Martin has leased cars for a number of years and decided that when his lease was coming to an end in 2022 he would take the 'leap' and go all-electric. With advice from his account manager, he ordered a Skoda Enyaq.
Here's his story
In preparation for the delivery of our Skoda Enyaq I joined various Facebook groups and did Google research. The groups have proved very useful, not least in posts on all sorts of questions and issues I’d never thought about.
Yes there were the expected ones like, what’s the best app to use to plan your journey? What’s it like driving in Europe? But then questions about charging speeds, home charging options and "granny" chargers (the portable domestic charger designed to charge your when access to a charging point is not possible - called a 'granny charger' because you might be visiting Granny!)
Popping to our local supermarket or to the station to catch a train created little anxiety, except in remembering that the car created very little noise and pedestrians might not hear it! We did therefore need to be even more aware of pedestrians who might not look both ways!!
We found free charging in our local supermarket - seems to be quite common but for how long?

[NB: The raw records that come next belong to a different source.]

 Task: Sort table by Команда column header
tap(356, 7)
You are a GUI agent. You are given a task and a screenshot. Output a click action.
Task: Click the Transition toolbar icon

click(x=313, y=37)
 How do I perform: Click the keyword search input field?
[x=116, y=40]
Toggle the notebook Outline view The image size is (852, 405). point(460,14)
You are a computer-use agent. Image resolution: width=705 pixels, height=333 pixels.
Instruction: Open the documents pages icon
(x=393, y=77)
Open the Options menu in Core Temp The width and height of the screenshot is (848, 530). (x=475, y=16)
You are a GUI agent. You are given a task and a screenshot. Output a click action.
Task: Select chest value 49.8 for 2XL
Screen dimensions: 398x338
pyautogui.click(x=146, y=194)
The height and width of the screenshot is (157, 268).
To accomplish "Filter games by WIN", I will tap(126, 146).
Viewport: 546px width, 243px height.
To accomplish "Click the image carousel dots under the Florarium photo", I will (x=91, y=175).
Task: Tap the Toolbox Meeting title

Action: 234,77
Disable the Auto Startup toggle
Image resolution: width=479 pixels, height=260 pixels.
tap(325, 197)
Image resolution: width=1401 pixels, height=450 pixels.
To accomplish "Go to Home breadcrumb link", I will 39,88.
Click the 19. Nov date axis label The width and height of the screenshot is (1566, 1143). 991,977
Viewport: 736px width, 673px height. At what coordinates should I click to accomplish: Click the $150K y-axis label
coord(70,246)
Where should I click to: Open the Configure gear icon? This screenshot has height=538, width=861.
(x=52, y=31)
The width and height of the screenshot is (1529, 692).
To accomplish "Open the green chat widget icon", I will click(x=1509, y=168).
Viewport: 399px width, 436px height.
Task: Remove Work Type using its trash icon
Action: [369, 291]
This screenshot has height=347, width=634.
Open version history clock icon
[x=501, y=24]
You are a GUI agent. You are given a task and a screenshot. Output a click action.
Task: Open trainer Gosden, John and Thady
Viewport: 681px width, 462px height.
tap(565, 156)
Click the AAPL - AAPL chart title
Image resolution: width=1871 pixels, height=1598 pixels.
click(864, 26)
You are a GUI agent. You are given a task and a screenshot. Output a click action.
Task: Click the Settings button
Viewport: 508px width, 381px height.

So we go quickly comfortable with local journeys and shorter trips to see family and friends, but we had a bigger journey planned. To Copenhagen. 850 miles.
What to do?
I spent a good amount of time downloading all the apps, planning routes and estimating range at various speeds. I researched whether to charge the battery to 100% or stick to the regular recommendation of 80%. Should we drive with the air conditioning on, or does this drain the battery?
The biggest anxiety underlying all this was what happens if you just run out of juice?
We needn’t have worried
Full charge got us easily to Eurotunnel and we had a quick charge there at Tesla and only a 2 minute wait to get access to a charger. In Europe there were available chargers either on the motorway or a short distance off the motorway where we charged up and enjoyed a walk and picnic.
And then the surprise. There is a community of EV drivers. At charging stations they smile at each other, say hello, share charging stories. They offer help if you are struggling, in a pleasant way and look interestedly at what you do whilst your waiting. And you do too!
The wait to charge, and it’s only 20 minutes, becomes a pleasant break in the journey. You take a big breath and relax. Have a drink. Go for a short walk. Stretch. Read a book. Do some work. Whatever you like.
Forced stopping forces you to chill.
So the anxiety turns into pleasure, even joy.
Would I go back to diesel, no chance!